Biochemical analyses
Fasting blood samples were collected, and serum aliquots were stored at −70°C until further analysis. Serum 25(OH)D3 and parathyroid hormone were measured by an electrochemiluminescence immunoassay (Roche Diagnostics GmbH, Mannheim, Germany).
Socioeconomic data, lifestyle, anthropometric data, and body composition
Participants completed a self-administered questionnaire on socioeconomic and lifestyle characteristics, such as age, sex, monthly household net income, smoking status, physical activity, and disease history. Physical activity level (PAL) was calculated as described elsewhere (18).

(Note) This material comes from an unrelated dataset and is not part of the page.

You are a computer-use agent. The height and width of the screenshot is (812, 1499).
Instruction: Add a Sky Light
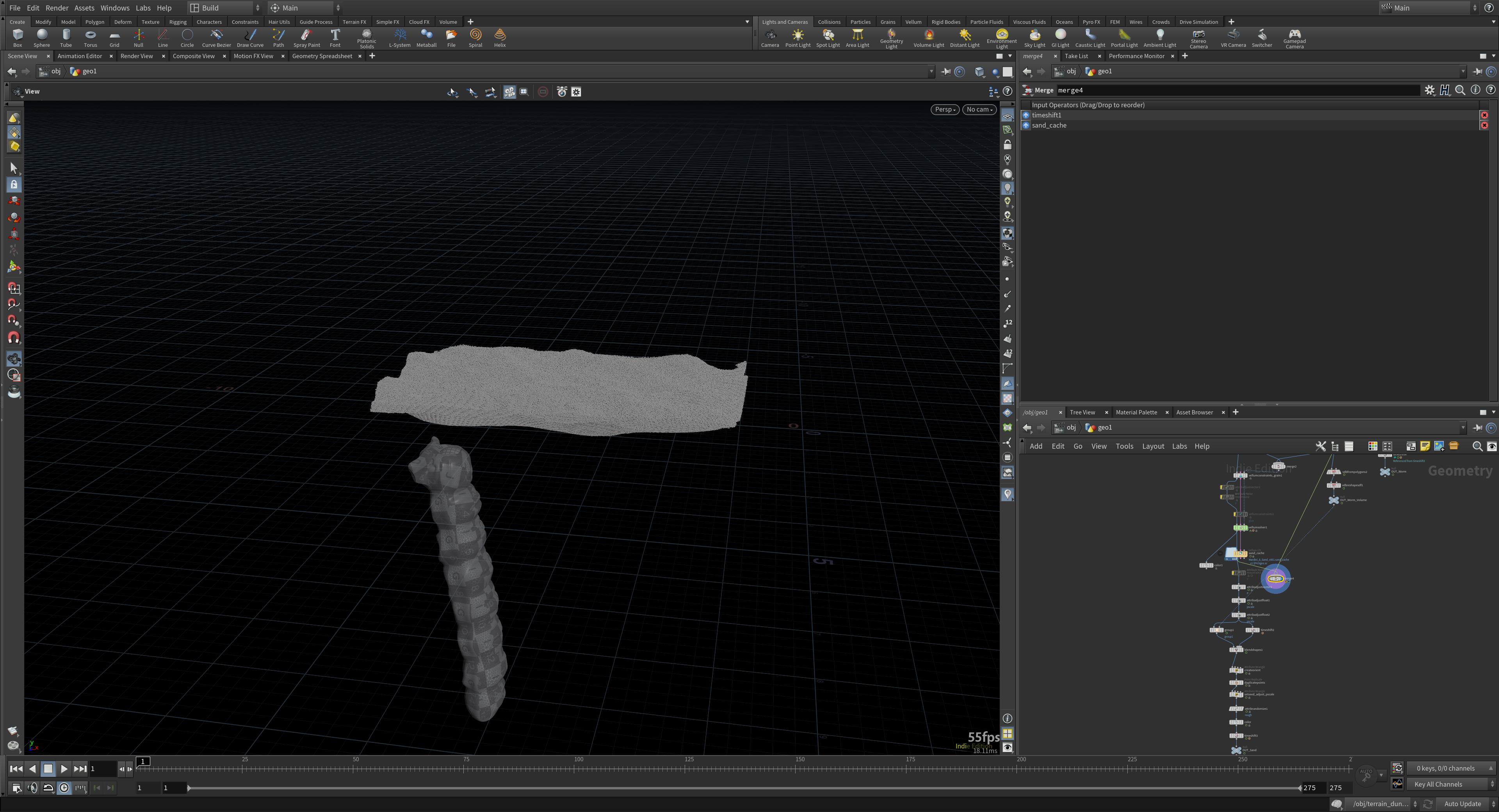[1034, 38]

BMI was defined as weight (kg) divided by height squared (m2). Percentage total body fat (% TBF) was determined by a single-frequency (50 kHz) bioelectrical impedance analyser (Akern-RJL BIA 101/S®; Data Input, Frankfurt, Germany), according to manufacturer's instructions and the predictive formula of Roubenoff et al. (19).
Dietary assessment
Nutritional intake was determined using a 3-day estimated dietary record, which was developed and validated for the GISELA study (20). Validity was evaluated by nitrogen excretion in the 24-h urine in relation to protein intake, and by comparing energy intake and resting metabolic rate assessed by indirect calorimetry according to Goldberg et al. (21). The dietary record consisted of 146 food items. For every food item, both typical household measures (e.g. slice, cup and spoon) and the appropriate weights were given. The participants were instructed to record their entire food intake on three consecutive days directly after consumption, starting on a Sunday. Food, energy, and nutrient intakes were calculated using the German Food Code and Nutrient Data Base (Federal Institute for Health Protection of Consumers and Veterinary Medicine, Berlin, Germany) (22) version II.3. For the present analysis, we created nine food groups to measure the contribution of particular food categories to vitamin D intake: fish/fish products (e.g. fish, canned fish, seafood); eggs; fats/oils (e.g. butter, lard, margarine, oil); bread/bakery products (e.g. bread, toast, cake, biscuits); milk/dairy products (e.g. milk, cheese, yoghurt, curd, cream); potatoes/fruits/ vegetables and related products; nutriments (e.g. pasta, rice, cereals, corn flakes); meat/meat products (e.g. meat, innards, sausages, cold cuts, ham); and the category others inclusive of, for example, sauces, sweets, snacks, and beverages. The contribution of vitamin D by eggs and fats via processed foods was captured by the foods to which these components have been added during processing or, in the case of fats, of which they are an inherent component.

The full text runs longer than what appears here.